Que ne pouvons nous voir ce qui se passe dans l'esprit des hommes lorsqu'ils choisissent une opinion ! Je suis sûr que si cela était, nous réduirions le suffrage d'une infinité de gens à l'autorité de deux ou trois personnes, qui ayant débité une Doctrine que l'on supposait qu'ils avaient examinée à fond, l'ont persuadée à plusieurs autres par le préjugé de leur mérite et ceux ci à plusieurs autres, qui ont trouvé mieux leur compte, pour leur paresse naturelle, à croire tout d'un coup ce qu'on leur disait qu'à l'examiner soigneusement.

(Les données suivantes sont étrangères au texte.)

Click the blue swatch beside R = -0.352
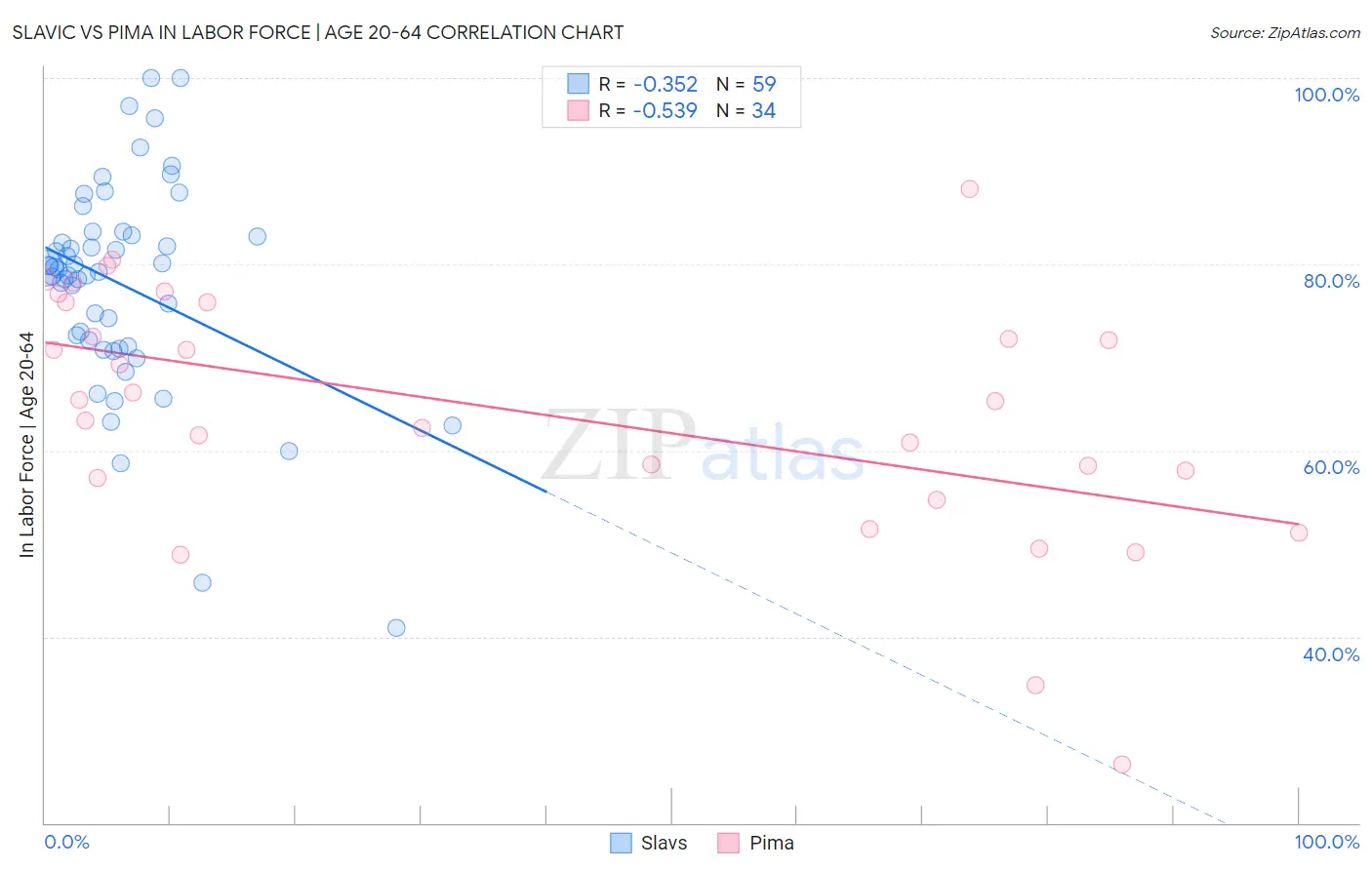The image size is (1372, 870). coord(579,84)
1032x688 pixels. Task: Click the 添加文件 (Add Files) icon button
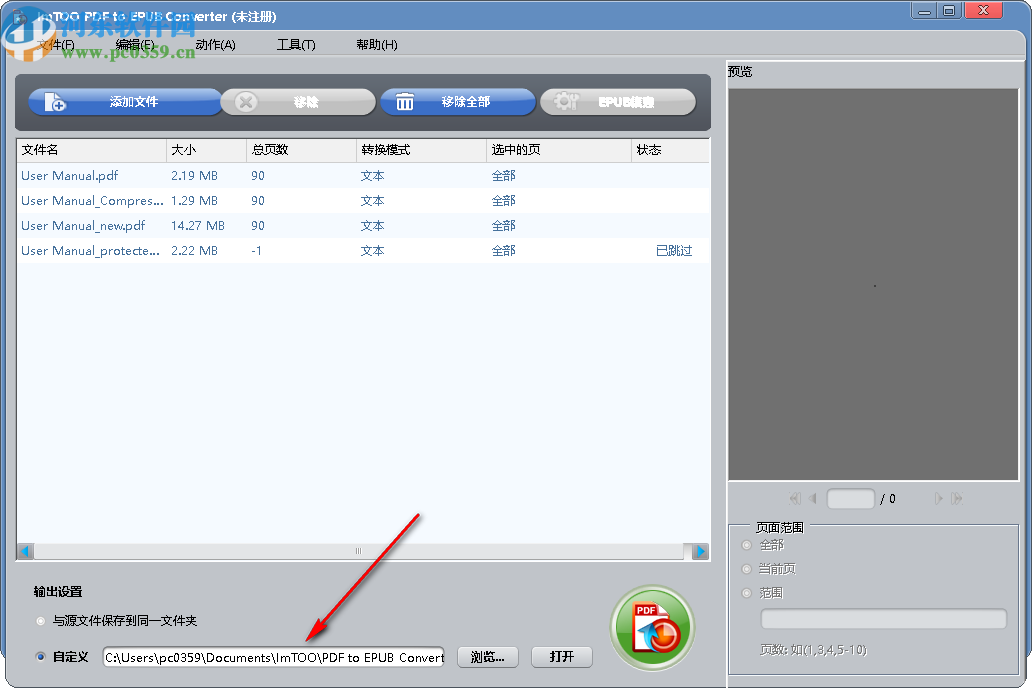55,101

De sorte que le nombre des sectateurs crédules et paresseux s'augmentant de jour en jour a été un nouvel engagement aux autres hommes de se délivrer de la peine d'examiner une opinion qu'ils voyaient si générale et qu'ils se persuadaient bonnement n'être devenue telle que par la solidité des raisons desquelles on s'était servi d'abord pour l'établir ; et enfin on s'est vu réduit à la nécessité de croire ce que tout le monde croyait, de peur de passer pour un factieux qui veut lui seul en savoir plus que tous les autres et contredire la vénérable Antiquité ; si bien qu'il y a eu du mérite à n'examiner plus rien et à s'en reporter à la Tradition.

Les moutons de Panurge(1) n'ont pas attendu le matraquage des mass media pour bêler en choeur.